Any time I happen upon Big Brother, I can’t fathom how it’s still on television. It looks so boring. And then I heard about watching people knit competitively. And my mind was blown.
So apparently, Norway’s public television network, NRK, is planning to broadcast a bunch of folks attempting to break a world knitting record.
“The NRK network says the Nov. 1 broadcast will be preceded by a four-hour documentary on how the wool off a sheep’s back turns into a sweater,” according to the Associated Press. “NRK producer Rune Moeklebust said Friday that ‘it’s kind of ordinary TV but very slow, although they’ll be knitting as fast as they can.'”
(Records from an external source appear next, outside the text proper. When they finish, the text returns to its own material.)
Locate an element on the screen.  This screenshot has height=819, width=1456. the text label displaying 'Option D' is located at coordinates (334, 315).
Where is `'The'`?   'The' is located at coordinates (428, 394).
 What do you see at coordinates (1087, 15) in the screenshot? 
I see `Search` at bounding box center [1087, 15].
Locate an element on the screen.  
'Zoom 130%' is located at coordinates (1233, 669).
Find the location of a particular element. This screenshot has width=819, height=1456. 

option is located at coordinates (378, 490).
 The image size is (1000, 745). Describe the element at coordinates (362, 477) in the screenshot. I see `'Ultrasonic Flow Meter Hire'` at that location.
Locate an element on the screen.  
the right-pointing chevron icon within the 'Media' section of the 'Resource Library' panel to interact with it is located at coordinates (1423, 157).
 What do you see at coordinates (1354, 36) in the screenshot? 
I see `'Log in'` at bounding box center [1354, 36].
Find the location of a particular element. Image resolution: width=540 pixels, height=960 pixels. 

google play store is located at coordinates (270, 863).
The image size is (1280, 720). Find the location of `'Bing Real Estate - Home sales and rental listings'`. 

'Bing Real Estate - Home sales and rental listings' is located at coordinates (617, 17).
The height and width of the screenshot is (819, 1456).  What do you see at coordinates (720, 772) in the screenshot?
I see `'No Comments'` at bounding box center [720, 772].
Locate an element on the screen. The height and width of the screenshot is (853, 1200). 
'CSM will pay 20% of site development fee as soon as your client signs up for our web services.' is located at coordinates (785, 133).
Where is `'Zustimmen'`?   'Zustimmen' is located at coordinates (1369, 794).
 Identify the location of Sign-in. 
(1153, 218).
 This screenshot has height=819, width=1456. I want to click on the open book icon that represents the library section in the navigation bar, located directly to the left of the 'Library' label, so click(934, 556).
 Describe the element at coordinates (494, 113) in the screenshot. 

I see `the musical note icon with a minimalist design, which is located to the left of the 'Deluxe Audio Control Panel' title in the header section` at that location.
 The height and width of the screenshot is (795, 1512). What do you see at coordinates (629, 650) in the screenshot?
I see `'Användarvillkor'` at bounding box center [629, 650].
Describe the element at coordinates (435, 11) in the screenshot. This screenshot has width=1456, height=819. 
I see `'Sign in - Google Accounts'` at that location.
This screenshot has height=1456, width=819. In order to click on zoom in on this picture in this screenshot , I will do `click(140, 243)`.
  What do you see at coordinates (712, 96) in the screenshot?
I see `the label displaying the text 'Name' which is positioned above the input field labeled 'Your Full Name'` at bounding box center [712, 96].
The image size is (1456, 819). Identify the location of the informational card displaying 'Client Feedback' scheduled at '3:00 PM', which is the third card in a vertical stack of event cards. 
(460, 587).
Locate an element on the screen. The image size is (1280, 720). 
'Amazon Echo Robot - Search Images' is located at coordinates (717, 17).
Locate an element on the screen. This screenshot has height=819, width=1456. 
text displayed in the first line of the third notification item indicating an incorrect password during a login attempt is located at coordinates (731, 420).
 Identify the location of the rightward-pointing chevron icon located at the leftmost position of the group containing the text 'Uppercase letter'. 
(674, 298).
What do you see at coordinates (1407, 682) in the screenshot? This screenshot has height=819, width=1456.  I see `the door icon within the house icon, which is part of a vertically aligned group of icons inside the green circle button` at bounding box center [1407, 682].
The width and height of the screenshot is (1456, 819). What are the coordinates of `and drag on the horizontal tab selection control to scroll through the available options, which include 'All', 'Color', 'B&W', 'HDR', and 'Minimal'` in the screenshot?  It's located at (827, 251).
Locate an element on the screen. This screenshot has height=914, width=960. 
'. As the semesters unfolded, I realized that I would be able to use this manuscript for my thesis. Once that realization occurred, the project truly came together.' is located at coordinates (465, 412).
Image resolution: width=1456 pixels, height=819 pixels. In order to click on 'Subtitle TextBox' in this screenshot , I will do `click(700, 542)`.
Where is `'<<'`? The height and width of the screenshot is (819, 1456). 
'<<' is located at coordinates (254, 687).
They’ve dedicated five whole hours to the event to see if the individuals can beat the previous record held by Australia of 4 hours and 51 minutes of non-stop knitting. Originally, I was thinking grandmothers around the world must have beat this record 10 times over since the beginning of knitting, but the actual record involves the fastest time between the sheep to the actual finished sweater.
Producer Lise-May Spissoy told NRK TV’s website. But she is enthusiastic about the Norwegian bid: “We’ve already earmarked the lamb for shearing, and are putting together the team of eight record-breakers – one will shear, while the rest spin and knit as fast as they can.”
Previously, the network aired over 5 days of a cruise ship sailing along in the Arctic.